Despite the good news, Delaney didn't feel right. 

As he made his way to his car, he decided to turn around and go back upstairs to the transplant center in Keck Medicine of the University of Southern California (USC).

"At first I wanted to help my friend, then I wanted to donate for anyone. Didn't matter who it was," said Delaney.

It's a match

Delaney was placed on the anonymous donor list in April of 2018.

In August, he received a phone call informing him he had been matched with a recipient. The only information he was provided with was that his liver would be going to a 29-year-old woman.

They scheduled the surgery for December 12, 2018.

Both Delaney and his organ recipient expressed interest in meeting one another but due to hospital policy, it wouldn't be until post surgery. But as the days ticked on, the meeting continued to be postponed due to health issues in the anonymous recipient.

Finally, in March 2019 they were both well enough to meet.

Delaney was put in a room at Keck Medicine at USC and waited.

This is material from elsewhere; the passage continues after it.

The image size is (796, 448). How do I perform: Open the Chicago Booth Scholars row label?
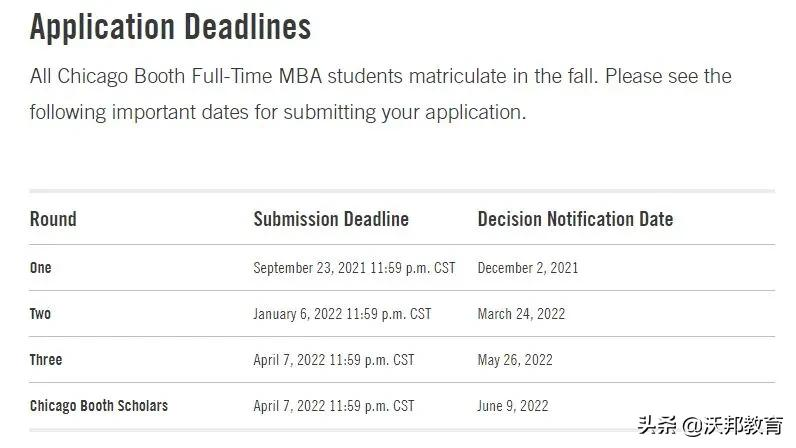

"I was trying to think about what to say and my mind was completely blank," said Delaney.

For the words Delaney lacked, Breana Shaw made up.

As Shaw entered the room, the two strangers who now shared an organ, became family. 

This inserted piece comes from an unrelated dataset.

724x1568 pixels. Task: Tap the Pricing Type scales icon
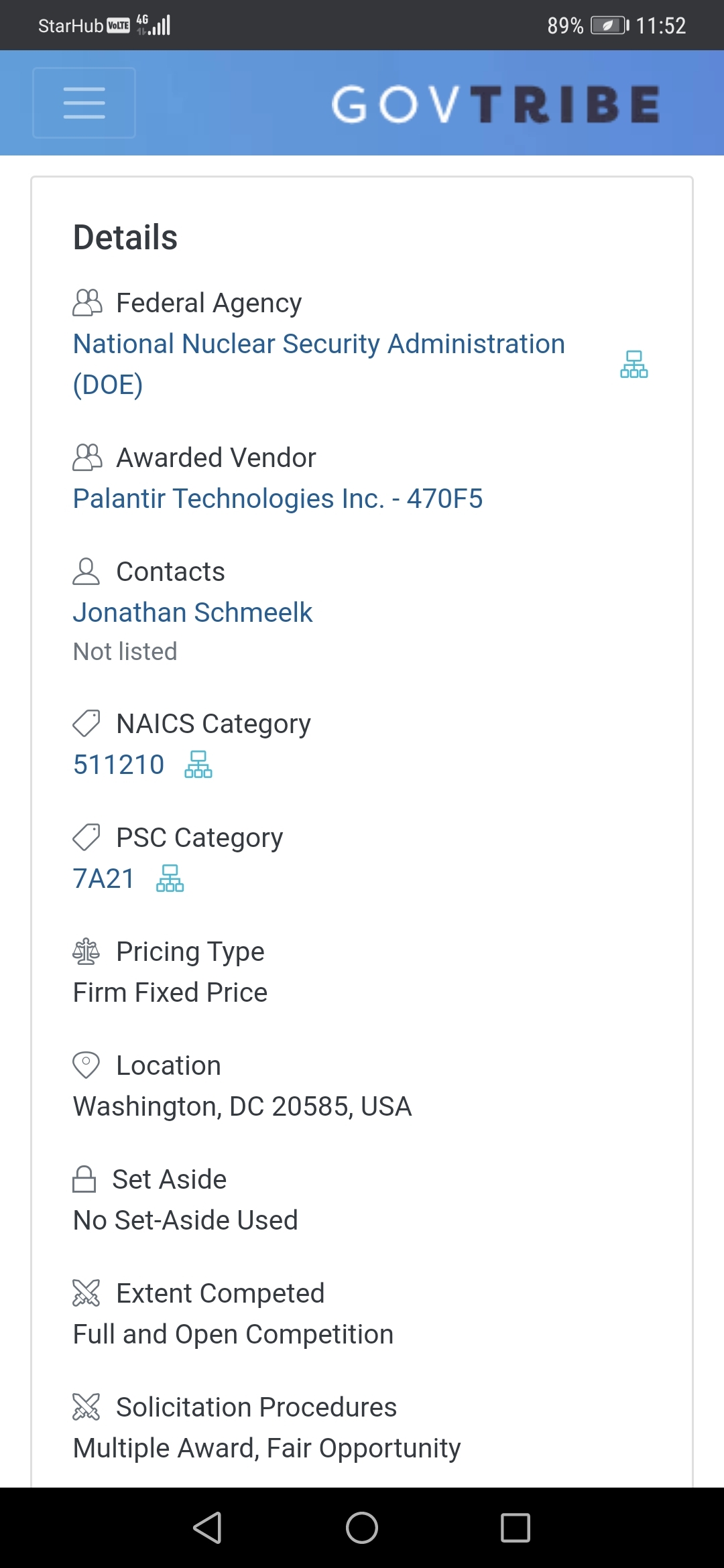click(x=86, y=952)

Credit: Keck Medicine of USC

Delaney learned that without his donation, Shaw may have been in the thousands of people that pass away while on the national organ transplant wait list.

"I feel like thank you is not enough. I'm eternally grateful," Shaw told Delaney. "I promise not to waste this second chance."

A second shot

Since the transplant, Shaw and Delaney have continued to communicate weekly. Delaney regards her as his family.

"She's a beautiful person. I told her I think God had a hand in all of this and I'm so happy she was able to get part of my liver," said Delaney.

Delaney hopes that Shaw and his story will help raise awareness around live organ donation and the beautiful gift of a second chance at life.